Fadhéla Dziria, officially Fadhéla Madani Bent el-Mahdi (25 June 1917 – 6 October 1970) was an Algerian singer in the Hawzi style of Andalusian classical music. Her first name is also seen as Fadila, Fadhila, or Fadela, and her chosen last name as Dziriya. Dziria means Algerian—so she was, professionally, "Fadhéla the Algerian".

==Career==
Fadhéla Dziria was born in Algiers, the daughter of Mehdi Ben Abderrahmane and Fettouma Khelfaoui. She was first heard singing on the radio in Algeria. In the 1930s, she was a young cabaret singer in Paris. She returned to Algeria, and sang at the Cafe des Sports. She began making recordings in the 1940s, mostly of traditional folk songs. She toured to sing in other cities, and appeared in films. Later in her career, she was also seen on television.
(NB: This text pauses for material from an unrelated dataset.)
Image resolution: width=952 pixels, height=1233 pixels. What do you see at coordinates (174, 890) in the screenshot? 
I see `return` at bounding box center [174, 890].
She raised funds for political causes with her more militant sister, Goucem Madani (1918-1983), and served time in prison for her activism. The sisters had a band with Sultana Daoud.

Fadhéla Dziria is said to have been an important influence on Saloua, another Algerian traditional singer. She also provided early opportunities for singer-songwriter Biyouna, who played the tambourine in Dziria's all-female orchestra as a young woman.

==Personal life==
Fadhéla Madani was married for a short time at age 13. She died in 1970, aged 53 years. Her gravesite is in El Kettar Cemetery.

==Legacy==
In 2009, an amphitheater at the National Institute of Music in Algiers was named for Dziria. An annual national music festival is held there. In 2010 there was a gathering of musicians in Algiers to mark the fortieth anniversary of her death, and to open a photography exhibition based on her music.

In 1999, the song "Dziria" by the Algerian hip-hop band MBS sampled Fadila Dziria's 1951 recording of "Ana Touiri".